Sífilis em gestantes no estado do Pará de 2013 a 2022: um estudo epidemiológico
DOI:
https://doi.org/10.5327/prmj.924Palavras-chave:
sífilis, gestantes, perfil de saúdeResumo
Objetivo: O presente artigo analisou o perfil epidemiológico de gestantes portadoras de sífilis no estado do Pará no período de 2013 a 2022, identificando tendências, fatores de risco e realizando comparações com dados nacionais. Método: Trata-se de um estudo epidemiológico, descritivo e transversal. Utilizou-se dados secundários do Departamento de Informática do Sistema Único de Saúde (DATASUS), que foram analisados segundo faixa etária, escolaridade e raça/cor. O programa Joinpoint Trend Analysis Software foi utilizado para análise de tendência temporal e o programa IBM SPSS Statistics versão 26 para testes estatísticos. Resultados: No Pará, a partir de 2013, observou-se crescimento constante nas notificações de sífilis em gestantes em todas as categorias analisadas, com destaque para mulheres com ensino superior, pretas e indígenas.

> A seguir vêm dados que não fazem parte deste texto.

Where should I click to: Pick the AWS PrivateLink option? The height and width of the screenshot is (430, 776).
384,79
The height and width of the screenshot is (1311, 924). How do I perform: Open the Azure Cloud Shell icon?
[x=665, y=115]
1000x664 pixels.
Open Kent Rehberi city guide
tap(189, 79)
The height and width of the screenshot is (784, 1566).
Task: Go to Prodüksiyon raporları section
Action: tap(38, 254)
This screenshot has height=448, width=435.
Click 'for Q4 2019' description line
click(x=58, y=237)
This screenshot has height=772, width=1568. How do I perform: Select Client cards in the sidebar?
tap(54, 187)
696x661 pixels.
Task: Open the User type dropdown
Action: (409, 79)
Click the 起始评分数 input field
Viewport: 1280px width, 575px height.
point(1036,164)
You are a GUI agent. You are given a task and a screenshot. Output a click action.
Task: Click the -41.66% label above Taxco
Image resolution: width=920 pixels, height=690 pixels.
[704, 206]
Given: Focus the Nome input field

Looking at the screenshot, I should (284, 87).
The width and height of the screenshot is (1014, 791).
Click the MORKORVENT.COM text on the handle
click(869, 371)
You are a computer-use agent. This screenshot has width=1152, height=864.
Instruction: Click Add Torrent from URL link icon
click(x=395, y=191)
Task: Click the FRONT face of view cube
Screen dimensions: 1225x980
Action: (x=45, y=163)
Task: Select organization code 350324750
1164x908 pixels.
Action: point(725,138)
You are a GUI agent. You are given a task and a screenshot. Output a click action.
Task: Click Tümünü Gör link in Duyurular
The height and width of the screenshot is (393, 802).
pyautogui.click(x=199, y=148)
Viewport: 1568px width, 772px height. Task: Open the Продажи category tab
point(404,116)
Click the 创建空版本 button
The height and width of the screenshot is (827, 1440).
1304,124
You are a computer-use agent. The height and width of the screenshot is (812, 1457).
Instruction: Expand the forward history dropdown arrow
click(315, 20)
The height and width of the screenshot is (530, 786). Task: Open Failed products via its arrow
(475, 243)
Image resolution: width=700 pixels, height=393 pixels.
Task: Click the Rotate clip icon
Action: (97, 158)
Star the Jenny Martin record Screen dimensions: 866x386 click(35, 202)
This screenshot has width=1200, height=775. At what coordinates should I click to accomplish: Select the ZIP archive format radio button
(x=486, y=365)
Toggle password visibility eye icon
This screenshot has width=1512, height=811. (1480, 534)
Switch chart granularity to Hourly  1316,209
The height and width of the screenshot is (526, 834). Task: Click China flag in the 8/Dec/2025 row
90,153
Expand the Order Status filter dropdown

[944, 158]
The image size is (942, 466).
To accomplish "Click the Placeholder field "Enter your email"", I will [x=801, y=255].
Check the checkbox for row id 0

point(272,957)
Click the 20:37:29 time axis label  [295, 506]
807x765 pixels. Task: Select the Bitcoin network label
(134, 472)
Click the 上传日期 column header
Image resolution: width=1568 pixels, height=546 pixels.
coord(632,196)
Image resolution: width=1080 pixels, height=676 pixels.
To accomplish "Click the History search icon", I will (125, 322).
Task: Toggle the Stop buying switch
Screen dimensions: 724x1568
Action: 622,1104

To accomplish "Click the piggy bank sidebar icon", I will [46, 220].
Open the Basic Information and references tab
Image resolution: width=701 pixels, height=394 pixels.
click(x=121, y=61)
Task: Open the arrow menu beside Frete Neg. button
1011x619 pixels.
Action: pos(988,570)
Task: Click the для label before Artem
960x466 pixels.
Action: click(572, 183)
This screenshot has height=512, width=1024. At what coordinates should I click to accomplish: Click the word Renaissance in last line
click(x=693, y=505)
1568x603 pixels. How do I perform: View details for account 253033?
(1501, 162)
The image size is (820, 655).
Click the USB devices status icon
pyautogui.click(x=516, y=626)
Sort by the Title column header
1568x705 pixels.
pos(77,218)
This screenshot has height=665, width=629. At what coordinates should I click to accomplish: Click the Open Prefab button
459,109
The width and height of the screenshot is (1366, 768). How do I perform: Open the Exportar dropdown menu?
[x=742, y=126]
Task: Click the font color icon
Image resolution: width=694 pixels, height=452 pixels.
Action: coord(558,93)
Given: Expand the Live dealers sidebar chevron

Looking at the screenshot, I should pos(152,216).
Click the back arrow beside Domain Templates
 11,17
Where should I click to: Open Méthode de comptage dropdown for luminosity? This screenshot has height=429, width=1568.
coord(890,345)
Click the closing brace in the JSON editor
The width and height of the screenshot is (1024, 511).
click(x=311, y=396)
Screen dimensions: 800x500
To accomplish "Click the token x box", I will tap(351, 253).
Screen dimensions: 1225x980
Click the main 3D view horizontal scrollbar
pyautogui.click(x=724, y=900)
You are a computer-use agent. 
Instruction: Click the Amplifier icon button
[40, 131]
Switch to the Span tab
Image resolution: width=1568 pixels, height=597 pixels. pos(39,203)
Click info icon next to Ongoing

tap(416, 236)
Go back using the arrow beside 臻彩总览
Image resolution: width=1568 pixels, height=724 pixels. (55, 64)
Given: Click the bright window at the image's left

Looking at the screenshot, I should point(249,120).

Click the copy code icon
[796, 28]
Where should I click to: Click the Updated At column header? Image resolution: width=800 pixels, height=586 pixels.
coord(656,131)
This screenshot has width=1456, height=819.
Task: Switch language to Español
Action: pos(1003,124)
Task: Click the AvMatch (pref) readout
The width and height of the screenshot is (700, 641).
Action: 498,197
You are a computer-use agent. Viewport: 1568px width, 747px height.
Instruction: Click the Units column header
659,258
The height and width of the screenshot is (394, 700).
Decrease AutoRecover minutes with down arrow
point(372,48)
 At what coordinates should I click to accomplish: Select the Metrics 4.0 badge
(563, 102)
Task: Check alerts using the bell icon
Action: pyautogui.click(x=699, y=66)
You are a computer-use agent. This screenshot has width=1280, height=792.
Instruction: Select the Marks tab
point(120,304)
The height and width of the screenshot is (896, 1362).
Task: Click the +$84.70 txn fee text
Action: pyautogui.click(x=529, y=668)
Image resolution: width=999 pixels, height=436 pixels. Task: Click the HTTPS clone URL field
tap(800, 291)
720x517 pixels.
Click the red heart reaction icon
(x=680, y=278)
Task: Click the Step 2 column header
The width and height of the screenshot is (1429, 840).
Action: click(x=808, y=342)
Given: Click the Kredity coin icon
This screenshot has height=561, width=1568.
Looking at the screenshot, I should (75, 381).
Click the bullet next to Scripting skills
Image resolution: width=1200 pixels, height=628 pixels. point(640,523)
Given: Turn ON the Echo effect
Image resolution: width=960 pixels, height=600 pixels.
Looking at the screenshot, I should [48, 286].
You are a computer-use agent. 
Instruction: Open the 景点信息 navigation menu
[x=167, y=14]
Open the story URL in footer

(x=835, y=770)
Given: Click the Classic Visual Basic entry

Em contraste, no restante do Brasil, identificou-se desaceleração a partir de 2018. O perfil epidemiológico mais prevalente no estado foi de mulheres jovens, pardas e com baixa escolaridade. Conclusão: A sífilis gestacional no Pará apresentou características distintas em relação ao cenário nacional. Esses achados reforçam a necessidade de estratégias regionais específicas, do aprimoramento dos sistemas de informação em saúde e de maiores investimentos em pesquisas epidemiológicas voltadas à sífilis gestacional, a fim de contribuir para o controle desse agravo pelas autoridades competentes.